Con información de EFE 

Desde el fin de semana, Chile ha sido tendencia por trágicos incendios que azotan la región de Valparaíso a 100 kilómetros al oeste de Santiago dejando hasta los momentos 112 fallecidos, de los cuales, solo 32 han podido ser identificados, así lo dijo la noche del domingo el subsecretario de Interior chileno, Manuel Monsalve.

Tras reunión del Comité de Gestión del Riesgo de Desastres (Cogrid), en base a los últimos datos recogidos por el Servicio Médico Legal (SML), Monsalve detalló que habría un total de casi 40.000 personas afectadas por la destrucción de viviendas –sea por completo o de menor intensidad.
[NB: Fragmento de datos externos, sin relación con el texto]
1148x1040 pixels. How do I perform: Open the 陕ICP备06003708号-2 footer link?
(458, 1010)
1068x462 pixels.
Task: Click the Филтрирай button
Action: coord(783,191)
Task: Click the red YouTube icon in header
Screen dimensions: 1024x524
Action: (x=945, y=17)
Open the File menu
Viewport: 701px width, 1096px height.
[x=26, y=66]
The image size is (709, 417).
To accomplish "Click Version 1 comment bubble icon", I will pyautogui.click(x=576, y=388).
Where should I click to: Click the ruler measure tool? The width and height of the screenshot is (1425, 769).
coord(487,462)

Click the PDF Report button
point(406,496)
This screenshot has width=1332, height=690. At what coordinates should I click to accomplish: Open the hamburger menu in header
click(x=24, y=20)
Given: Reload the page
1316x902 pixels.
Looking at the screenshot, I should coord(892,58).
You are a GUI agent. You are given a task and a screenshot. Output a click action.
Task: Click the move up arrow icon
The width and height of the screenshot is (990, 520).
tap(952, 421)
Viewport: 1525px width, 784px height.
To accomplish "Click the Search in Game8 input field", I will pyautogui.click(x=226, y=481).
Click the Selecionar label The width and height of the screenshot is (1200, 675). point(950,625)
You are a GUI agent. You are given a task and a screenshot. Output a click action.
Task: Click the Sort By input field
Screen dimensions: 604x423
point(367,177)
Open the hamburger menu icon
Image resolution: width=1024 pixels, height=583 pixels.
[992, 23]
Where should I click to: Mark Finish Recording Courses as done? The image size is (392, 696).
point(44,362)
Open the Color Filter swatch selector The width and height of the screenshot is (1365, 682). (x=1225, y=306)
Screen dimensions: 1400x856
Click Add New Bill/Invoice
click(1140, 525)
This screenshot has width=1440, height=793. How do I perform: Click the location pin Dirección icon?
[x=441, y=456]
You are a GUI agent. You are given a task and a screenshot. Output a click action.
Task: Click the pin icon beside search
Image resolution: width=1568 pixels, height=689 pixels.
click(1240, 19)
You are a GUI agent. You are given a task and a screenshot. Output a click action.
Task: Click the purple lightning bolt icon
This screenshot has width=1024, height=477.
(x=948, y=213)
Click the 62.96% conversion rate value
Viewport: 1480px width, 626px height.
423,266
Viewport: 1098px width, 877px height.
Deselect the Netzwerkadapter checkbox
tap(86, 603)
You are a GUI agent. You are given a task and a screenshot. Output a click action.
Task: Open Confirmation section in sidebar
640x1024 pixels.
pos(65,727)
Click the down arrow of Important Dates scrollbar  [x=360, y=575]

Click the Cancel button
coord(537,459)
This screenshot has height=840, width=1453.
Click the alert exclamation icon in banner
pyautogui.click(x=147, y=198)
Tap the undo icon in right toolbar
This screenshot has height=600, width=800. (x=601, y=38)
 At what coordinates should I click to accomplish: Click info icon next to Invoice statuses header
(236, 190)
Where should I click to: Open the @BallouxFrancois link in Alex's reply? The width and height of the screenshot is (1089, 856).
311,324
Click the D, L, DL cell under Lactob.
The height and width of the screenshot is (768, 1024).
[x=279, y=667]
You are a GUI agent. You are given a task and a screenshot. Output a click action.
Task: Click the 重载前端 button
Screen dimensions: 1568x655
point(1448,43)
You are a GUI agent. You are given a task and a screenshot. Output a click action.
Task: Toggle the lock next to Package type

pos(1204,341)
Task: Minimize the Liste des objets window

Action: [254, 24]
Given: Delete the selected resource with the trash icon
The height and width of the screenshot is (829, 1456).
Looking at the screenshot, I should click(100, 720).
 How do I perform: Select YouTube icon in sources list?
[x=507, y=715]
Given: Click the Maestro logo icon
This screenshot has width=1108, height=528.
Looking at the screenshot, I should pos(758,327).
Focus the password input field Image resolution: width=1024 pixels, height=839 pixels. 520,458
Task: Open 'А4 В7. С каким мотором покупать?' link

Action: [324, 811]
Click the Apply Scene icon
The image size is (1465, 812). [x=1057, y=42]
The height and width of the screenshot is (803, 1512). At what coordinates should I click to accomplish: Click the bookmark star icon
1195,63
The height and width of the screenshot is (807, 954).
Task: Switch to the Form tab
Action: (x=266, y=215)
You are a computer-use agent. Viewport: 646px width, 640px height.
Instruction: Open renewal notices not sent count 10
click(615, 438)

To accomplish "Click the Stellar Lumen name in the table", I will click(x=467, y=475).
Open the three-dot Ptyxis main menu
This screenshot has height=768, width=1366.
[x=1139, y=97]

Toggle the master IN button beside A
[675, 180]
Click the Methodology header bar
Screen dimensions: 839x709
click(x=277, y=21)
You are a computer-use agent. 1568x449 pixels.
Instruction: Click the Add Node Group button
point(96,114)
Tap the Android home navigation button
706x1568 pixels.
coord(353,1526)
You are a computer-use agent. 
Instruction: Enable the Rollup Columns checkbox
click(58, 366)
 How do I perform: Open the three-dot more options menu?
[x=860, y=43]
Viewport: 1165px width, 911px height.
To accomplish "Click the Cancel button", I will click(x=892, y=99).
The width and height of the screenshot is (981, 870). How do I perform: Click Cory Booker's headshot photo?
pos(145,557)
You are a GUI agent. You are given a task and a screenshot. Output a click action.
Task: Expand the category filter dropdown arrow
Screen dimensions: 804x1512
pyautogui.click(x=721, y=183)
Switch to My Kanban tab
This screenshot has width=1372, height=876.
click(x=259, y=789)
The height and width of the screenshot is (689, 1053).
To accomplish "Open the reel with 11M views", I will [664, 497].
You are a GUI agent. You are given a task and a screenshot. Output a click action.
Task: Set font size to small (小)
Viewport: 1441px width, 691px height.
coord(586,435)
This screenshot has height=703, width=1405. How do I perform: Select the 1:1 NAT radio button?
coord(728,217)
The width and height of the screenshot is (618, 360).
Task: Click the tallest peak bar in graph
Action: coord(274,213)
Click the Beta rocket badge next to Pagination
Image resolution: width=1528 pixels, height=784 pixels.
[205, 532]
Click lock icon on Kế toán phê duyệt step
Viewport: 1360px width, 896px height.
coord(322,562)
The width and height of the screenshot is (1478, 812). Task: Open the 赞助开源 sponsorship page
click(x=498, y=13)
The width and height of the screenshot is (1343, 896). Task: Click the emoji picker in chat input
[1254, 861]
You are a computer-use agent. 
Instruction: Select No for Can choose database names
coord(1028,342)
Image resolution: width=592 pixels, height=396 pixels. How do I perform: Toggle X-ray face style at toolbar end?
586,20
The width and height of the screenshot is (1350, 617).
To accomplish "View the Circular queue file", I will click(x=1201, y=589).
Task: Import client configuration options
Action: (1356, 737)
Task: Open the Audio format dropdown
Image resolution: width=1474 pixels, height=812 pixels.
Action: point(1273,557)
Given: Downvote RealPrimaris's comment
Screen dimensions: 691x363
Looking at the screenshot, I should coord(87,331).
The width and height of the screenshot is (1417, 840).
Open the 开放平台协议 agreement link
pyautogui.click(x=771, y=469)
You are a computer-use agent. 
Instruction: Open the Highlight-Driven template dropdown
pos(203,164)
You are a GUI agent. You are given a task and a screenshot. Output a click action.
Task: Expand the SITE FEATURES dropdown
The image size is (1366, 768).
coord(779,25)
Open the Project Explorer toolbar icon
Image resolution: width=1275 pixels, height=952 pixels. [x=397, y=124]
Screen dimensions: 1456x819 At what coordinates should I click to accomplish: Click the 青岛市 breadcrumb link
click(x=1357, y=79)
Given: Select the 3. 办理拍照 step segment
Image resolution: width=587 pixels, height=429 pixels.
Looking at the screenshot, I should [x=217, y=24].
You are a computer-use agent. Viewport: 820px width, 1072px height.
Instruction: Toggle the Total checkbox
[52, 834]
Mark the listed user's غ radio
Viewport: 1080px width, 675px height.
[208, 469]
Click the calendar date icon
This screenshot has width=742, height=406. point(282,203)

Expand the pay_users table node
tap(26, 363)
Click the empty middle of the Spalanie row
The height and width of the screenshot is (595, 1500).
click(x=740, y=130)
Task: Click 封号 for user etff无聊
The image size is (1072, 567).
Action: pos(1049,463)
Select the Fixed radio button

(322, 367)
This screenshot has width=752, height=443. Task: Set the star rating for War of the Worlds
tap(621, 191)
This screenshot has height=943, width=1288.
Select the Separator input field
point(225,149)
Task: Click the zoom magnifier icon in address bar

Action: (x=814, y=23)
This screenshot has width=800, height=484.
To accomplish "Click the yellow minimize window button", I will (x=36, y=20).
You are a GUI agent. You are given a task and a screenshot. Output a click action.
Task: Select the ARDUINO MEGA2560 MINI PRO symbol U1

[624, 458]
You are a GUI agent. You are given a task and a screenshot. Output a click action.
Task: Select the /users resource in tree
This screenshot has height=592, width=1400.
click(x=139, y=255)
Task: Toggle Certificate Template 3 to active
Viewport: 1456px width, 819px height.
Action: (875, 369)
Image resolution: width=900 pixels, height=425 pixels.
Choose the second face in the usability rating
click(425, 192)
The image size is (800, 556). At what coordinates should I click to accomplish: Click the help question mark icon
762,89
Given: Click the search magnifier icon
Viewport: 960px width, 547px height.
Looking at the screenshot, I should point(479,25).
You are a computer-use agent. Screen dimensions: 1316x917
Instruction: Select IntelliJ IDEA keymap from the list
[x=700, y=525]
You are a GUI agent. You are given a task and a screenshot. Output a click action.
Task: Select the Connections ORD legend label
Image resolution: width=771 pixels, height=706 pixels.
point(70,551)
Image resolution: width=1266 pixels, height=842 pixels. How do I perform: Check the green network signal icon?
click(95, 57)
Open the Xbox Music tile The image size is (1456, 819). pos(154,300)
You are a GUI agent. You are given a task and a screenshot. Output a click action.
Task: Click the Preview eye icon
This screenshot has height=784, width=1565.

Según la proyección oficial, que aún tiene que ser verificada sobre terreno, en Viña del Mar habría una afectación de hasta 12.122 viviendas, mientras que, en Quilpué, otro de los epicentros del fuego, serían 2.700.

El presidente chileno, Gabriel Boric, manifestó que, es la tragedia más grande que el país ha vivido desde el terremoto del 27 de febrero de 2010. Los pronósticos apuntan a que, si el clima y los trabajos se mantienen, el foco de mayor magnitud, el de la Reserva Lago Peñuelas/Las Tablas, al costado de la principal autopista de la zona, que ya ha quemado cerca de 8.500 hectáreas, y el de Lo Moscoso, en Quilpué, con 1.550 hectáreas abrasadas, podrían ser controlados durante los próximos días.

El Gobierno decidió adelantar el toque de queda desde las 18:00 hora local en los sectores que aún no han sido evacuados de las localidades de Quilpué, Villa Alemana, Limache y Viña del Mar, una medida que busca facilitar las labores de rescate y despejar las vías de evacuación.